Słyszała płacz dziecka z zaparkowanego pojazdu. Kierowca BMW był nietrzeźwy
10:21 03-08-2018
Dzisiaj przed godziną 2 łęczyńscy policjanci otrzymali zgłoszenie, że w zaparkowanym pojeździe znajduje się małe dziecko. Zgłaszająca słyszała jego płacz, co więcej dziecko wołało wujka.
Po przybyciu na miejsce zgłaszająca wskazała policjantom jadący pojazd, z którego słyszała wcześniej płacz dziecka. Policjanci zatrzymali do kontroli drogowej pojazd marki BMW, którego kierującym był 32-letni mieszkaniec Zamościa. Mężczyzna oświadczył, że wraca ze swoją 4-letnią bratanicą z nad jeziora. Mężczyzna tłumaczył, że zatrzymał się na chwilę, aby załatwić potrzebę fizjologiczną, dlatego nie było go w pojeździe.
W tym czasie śpiąca dziewczynka obudziła się, przestraszona nieobecnością opiekuna zaczęła płakać i wołać wujka, co wzbudziło zaniepokojenie u zgłaszającej. Jak się okazało mężczyzna był nietrzeźwy. Badanie alkomatem wykazało w jego organizmie 0,5 promila.
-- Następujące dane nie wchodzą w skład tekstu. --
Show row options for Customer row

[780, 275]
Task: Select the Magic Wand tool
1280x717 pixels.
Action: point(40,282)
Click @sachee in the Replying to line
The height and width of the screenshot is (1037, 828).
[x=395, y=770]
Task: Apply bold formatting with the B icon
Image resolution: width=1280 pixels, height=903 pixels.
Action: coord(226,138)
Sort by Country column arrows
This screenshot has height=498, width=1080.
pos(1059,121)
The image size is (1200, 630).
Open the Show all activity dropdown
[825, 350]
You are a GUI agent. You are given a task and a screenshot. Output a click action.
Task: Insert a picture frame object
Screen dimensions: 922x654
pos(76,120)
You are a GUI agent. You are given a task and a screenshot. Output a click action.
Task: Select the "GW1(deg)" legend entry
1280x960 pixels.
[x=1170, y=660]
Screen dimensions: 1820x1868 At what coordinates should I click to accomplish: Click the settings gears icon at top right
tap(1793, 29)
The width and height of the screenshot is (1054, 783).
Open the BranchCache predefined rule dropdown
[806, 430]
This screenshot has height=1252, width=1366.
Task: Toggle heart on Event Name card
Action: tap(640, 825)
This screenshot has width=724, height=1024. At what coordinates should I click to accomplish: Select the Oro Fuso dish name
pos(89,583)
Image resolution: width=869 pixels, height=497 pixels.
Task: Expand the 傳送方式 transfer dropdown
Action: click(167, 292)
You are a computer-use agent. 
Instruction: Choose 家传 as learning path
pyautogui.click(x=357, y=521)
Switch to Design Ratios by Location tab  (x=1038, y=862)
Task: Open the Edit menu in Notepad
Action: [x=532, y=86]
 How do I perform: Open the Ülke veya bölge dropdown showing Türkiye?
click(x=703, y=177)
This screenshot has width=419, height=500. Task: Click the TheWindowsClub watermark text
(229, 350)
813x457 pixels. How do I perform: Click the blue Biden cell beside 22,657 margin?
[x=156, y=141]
32-latek odpowie przed sądem za swoje nieodpowiedzialne zachowanie. Dziewczynce nic się nie stało, został odebrana przez swoją mamę by móc bezpiecznie wrócić do domu.
2018-08-03 10:01:57
(fot. lublin112.pl)
Dziewczynka została odebrana przez swoja mamę by móc bezpiecznie wrócić do domu, a podpitego wujka trzeba było pała , per pedes zagnać bezpiecznie do domu, a szanowne BMW na lawecie, bezpiecznie na parking policyjny (a wydać za solidną opłatą).
Wojtek samo zło.. ?
w krajach o wysokiej cywilizacji jak Austria czy Słowenia 0,5 promila jest dozwolone
Są też kraje, którym „wysokiej cywilizacji” odmówić nie można, gdzie dozwolone jest tylko 0,00 promila.
Są kraje w których użytkownicy szanują swoje uprawnienie wypijając lampkę wina do obiadu a nie jadąc po suto zakrapianej imprezie na dużym kacu, twierdząc że to po małym piwku. Najpierw ludzie muszą nauczyć się kultury i szacunku do innych a potem można dać im przywileje. Niestety Polska usłana jest jeżdżącymi alkoholikami, dlatego nie mam nic przeciwko, żeby pójść w obniżenie limitu.
To z nad jeziora wiezie się 4 letnie dziecko bmką o 2 w nocy ?
Wprowadził do jakiejś aplikacji swoją wagę i ilość wypitego alkoholu.
Wyświetlił się wynik, że o 2 w nocy będzie 0,0.
A tu nagle policja kazała dmuchać nie wprowadzając do alkomatu wagi kierowcy 🙂
Ot i cała tajemnica.
Kolejny bimmer w burakowozie. Czy tą marką w Polsce nikt normalny nie jeździ?!
A gdzie była mama,kto dał dziecko pod opiekę wujkowi?????